[Text and item location entries]
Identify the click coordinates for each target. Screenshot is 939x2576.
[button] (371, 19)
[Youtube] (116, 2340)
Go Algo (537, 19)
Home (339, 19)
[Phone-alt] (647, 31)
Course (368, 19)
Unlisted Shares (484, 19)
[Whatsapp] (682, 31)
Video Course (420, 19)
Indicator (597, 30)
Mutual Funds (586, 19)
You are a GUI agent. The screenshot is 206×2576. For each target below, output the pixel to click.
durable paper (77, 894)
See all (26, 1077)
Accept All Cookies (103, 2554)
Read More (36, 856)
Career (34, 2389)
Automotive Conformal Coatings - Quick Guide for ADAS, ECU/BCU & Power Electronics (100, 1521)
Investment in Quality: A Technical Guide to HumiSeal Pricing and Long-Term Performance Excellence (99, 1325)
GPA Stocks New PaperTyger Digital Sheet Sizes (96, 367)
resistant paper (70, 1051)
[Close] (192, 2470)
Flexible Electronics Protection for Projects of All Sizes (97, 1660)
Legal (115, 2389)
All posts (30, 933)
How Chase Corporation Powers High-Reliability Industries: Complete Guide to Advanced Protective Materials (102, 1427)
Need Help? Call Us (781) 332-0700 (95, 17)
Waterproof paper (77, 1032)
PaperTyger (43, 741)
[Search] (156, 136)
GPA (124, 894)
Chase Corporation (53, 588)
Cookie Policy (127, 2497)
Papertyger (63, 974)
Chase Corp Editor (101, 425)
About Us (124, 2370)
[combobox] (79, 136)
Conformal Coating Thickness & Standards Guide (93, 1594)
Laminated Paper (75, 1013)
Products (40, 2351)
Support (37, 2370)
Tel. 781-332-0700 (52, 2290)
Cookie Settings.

_Short exercise_
Can you arrange every line of the records above as a JSON list of strings, with one string per line and blank lines omitted?

_Complete output_
[
  "Identify the click coordinates for each target. Screenshot is 939x2576.",
  "[button] (371, 19)",
  "[Youtube] (116, 2340)",
  "Go Algo (537, 19)",
  "Home (339, 19)",
  "[Phone-alt] (647, 31)",
  "Course (368, 19)",
  "Unlisted Shares (484, 19)",
  "[Whatsapp] (682, 31)",
  "Video Course (420, 19)",
  "Indicator (597, 30)",
  "Mutual Funds (586, 19)",
  "You are a GUI agent. The screenshot is 206×2576. For each target below, output the pixel to click.",
  "durable paper (77, 894)",
  "See all (26, 1077)",
  "Accept All Cookies (103, 2554)",
  "Read More (36, 856)",
  "Career (34, 2389)",
  "Automotive Conformal Coatings - Quick Guide for ADAS, ECU/BCU & Power Electronics (100, 1521)",
  "Investment in Quality: A Technical Guide to HumiSeal Pricing and Long-Term Performance Excellence (99, 1325)",
  "GPA Stocks New PaperTyger Digital Sheet Sizes (96, 367)",
  "resistant paper (70, 1051)",
  "[Close] (192, 2470)",
  "Flexible Electronics Protection for Projects of All Sizes (97, 1660)",
  "Legal (115, 2389)",
  "All posts (30, 933)",
  "How Chase Corporation Powers High-Reliability Industries: Complete Guide to Advanced Protective Materials (102, 1427)",
  "Need Help? Call Us (781) 332-0700 (95, 17)",
  "Waterproof paper (77, 1032)",
  "PaperTyger (43, 741)",
  "[Search] (156, 136)",
  "GPA (124, 894)",
  "Chase Corporation (53, 588)",
  "Cookie Policy (127, 2497)",
  "Papertyger (63, 974)",
  "Chase Corp Editor (101, 425)",
  "About Us (124, 2370)",
  "[combobox] (79, 136)",
  "Conformal Coating Thickness & Standards Guide (93, 1594)",
  "Laminated Paper (75, 1013)",
  "Products (40, 2351)",
  "Support (37, 2370)",
  "Tel. 781-332-0700 (52, 2290)",
  "Cookie Settings."
]